Он заглянул и в другие гнезда, подсчитывая будущих голубят, и вместе со старыми у него получилось шестнадцать голубей. И ему вдруг вспомнилось, как однажды он прибежал из школы, привычно выхватил из теплого дыхания русской печи чугунок со щами, навалил себе в миску и принялся за обе щеки уминать. Вошла с улицы баба Маруся, сполоснула под умывальником красные с мороза руки и как-то странно спросила его: «Ну как, внучек, вкусные сегодня щи?» – «Ага!» – с полным ртом довольно ответил Сергей. «Ну, кушай, кушай», – сказала бабушка и, достав с печи похожую на лопату с кривым черенком прялку, стала тянуть из комка овечьей шерсти бесконечную нить. А когда он поел и двинул миску от себя, бабушка, опустив руку с веретеном, тихо сказала: «Я ведь, Сережа, сегодня двух голубей в щи пустила». Сережа немо вытаращился на нее, потом перевел взгляд на пустую миску, вспомнил белое и необыкновенно нежное мясо, и опять взглянул на бабушку, не в силах поверить услышанному. А бабушка отвела глаза, глубоко вздохнула и устало заговорила: «А как ты думал, Сережа, есть-то надо. На трудодень опять ничего не вышло… Лук продали, костюмчик тебе к школе купили, деду сапоги… А голубей у тебя вон сколько развелось – полон двор. Их же, внучек, кормить надо. Они, поди, не меньше кур жрут-то… А где мы им корма наберемся? Вот и рассуди…» Но он тогда не захотел рассуждать. Он выскочил из-за стола, с ненавистью глянул на бабушку и убежал на сеновал, уверенный в том, что никогда не забудет и никогда не простит ей этого… Забыть – не забыл, а вот простить? Простила бы она ему ту давнюю дурацкую обиду…
Верный поджидал его, легонько поскуливая от нетерпения и поглядывая на улицу. Сергей потрепал пса по шее, подумал и отпустил с привязи. И опять припомнилось ему, как совсем маленького кормила его мама из бутылочки с соской. Щенок громко чмокал и с рыжей шерстки капало у него белое молоко. Потом, надувшись до отвала молока и став почти круглым, покряхтывая от натуги и смешно переваливаясь на коротких лапах, он с трудом вскарабкивался на теплую грелку и тут же засыпал. «Почему он во сне лапками дергает?» – спросил Сережа у мамы. «Наверное, он гонится в это время за зайцем», – засмеялась мама, и Сережа тоже громко рассмеялся, представив, как маленький, рыжий щенок, уютно сопящий на грелке, бежит по лесу за длинноухим зайцем.
3
На огороде жарко. Сразу за плетнем знойный воздух струится зыбким маревом. Лес и тот приморено затих, изнывая от жары. И только от ближней рощи, что за Ванькиной протокой, тянет медовым ароматом: во всю силу зацвела липа…

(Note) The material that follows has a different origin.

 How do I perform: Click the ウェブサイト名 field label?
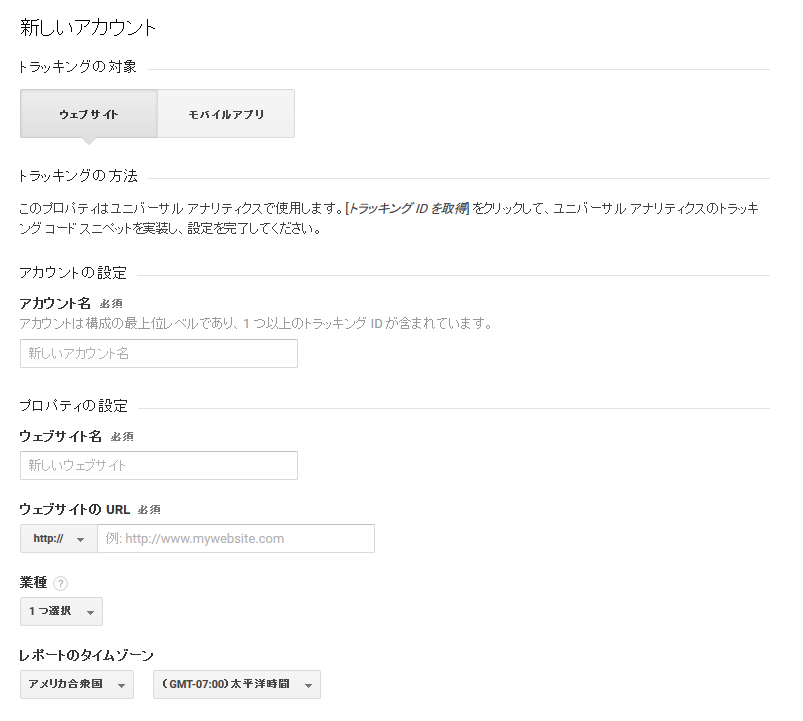tap(60, 436)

А все одно – сказочная это пора. Луга и перелески нарядно запестрели яркими цветами. Особенно жарко пылают кумачовые огоньки, золотятся краснодневы, белыми проплешинами рассыпался лабазник, а между ним взметнула к небу голубые стрелы вероника. Нежно и трогательно розовеют валерьяна и иван-чай, синеют ирисы, празднично пестрят цветки мышиного горошка.
С каждым днем затихают птичьи хоры: увы, уже пропеты свадебные песни, а теперь лишь кое-где допеваются колыбельные. На телефонных проводах отдыхают «разговорчивые» семейства ласточек, а в лесу с шумом перелетают выводки повзрослевших рябчиков. В травяных, укромных озерах резвятся подросшие утята, гоняясь по тихой водной глади за болотными мошками. Им и невдомек, что для родителей наступила самая трудная пора – линька, из-за которой им целыми днями приходится беспомощно укрываться в самых густых зарослях травы и камыша…
Заделывая дыру в плетне, Сережа так увлекся, что не заметил, как к нему со стороны базы подошел дед. Разглаживая пышные рыжие усы, он некоторое время молча наблюдал за работой внука, а потом потихоньку кашлянул и улыбнулся, когда Сергей от неожиданности вздрогнул.